Russian consonants come in voiced/voiceless pairs. Important rule: voiced consonants become voiceless at the end of a word.
| Voiced | Voiceless | End-of-Word Example |
|---|---|---|
| Б (b) | П (p) | хлеб → sounds like "khlyep" |
| В (v) | Ф (f) | кровь → sounds like "krof'" |
| Г (g) | К (k) | друг → sounds like "drook" |
| Д (d) | Т (t) | год → sounds like "got" |
| Ж (zh) | Ш (sh) | муж → sounds like "moosh" |
| З (z) | С (s) | мороз → sounds like "moros" |
When two consonants are next to each other, the second one controls voicing for both:
водка → "votka" (Д becomes Т before К)
сделать → "zdyelat'" (С becomes З before Д)

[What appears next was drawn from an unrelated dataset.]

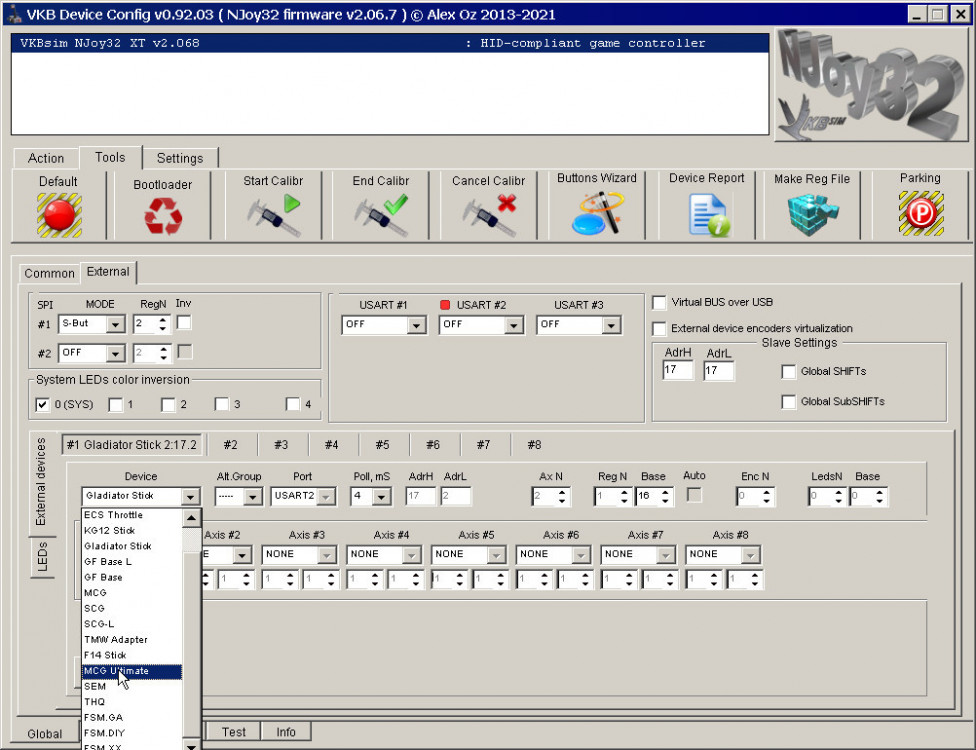Open the Common tab
976x750 pixels.
[49, 273]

No aspiration: Russian П, Т, К are not "puffy" like English P, T, K. Hold your hand in front of your mouth — you should feel less air.
Rolled Р: The Russian Р is always a tongue-tip trill, never the English R.

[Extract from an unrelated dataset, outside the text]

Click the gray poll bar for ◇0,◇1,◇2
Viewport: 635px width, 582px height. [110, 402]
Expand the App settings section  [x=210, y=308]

Dental consonants: Т, Д, Н, Л are made with the tongue touching the teeth, not the gum ridge.
Ы sound: Say "ee" but pull your tongue back and down. Imagine saying "ee" after being mildly punched in the stomach. It takes practice!
— Как вас зовут? (Kak vas za-VOOT?) — What is your name?

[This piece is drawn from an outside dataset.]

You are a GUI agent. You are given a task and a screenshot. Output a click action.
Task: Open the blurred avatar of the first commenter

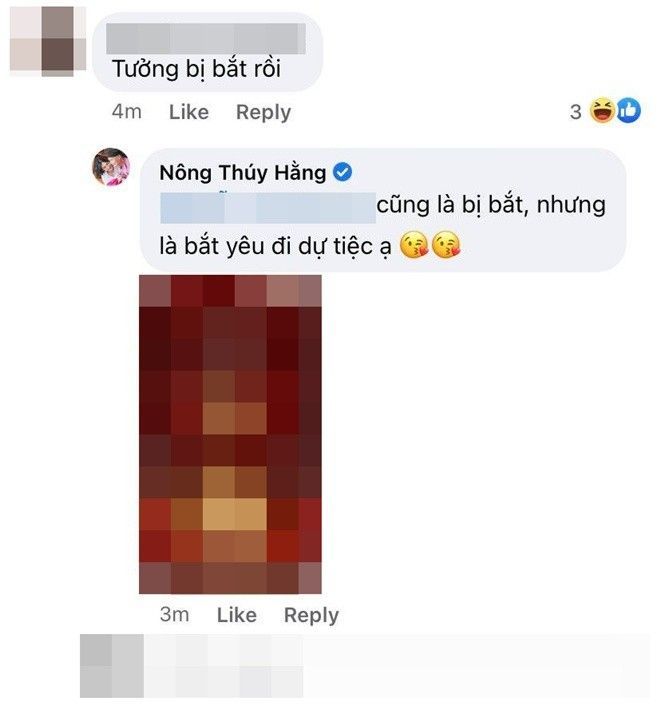point(47,41)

— Меня зовут Анна. (Mi-NYA za-VOOT AN-na.) — My name is Anna.
— Очень приятно! (O-chin' pri-YAT-na!) — Very nice to meet you!
— Мне тоже. (Mnye TO-zhe.) — Me too.
Note the vowel reduction: "Меня" sounds like "mi-NYA" not "me-NYA" because the first Е is unstressed.
1. How is the О in "молоко́" (milk) pronounced?
2. What happens to voiced consonants at the end of a Russian word?
3. What makes a consonant "soft" in Russian?
4. "за́мок" means castle, "замо́к" means lock. What changed?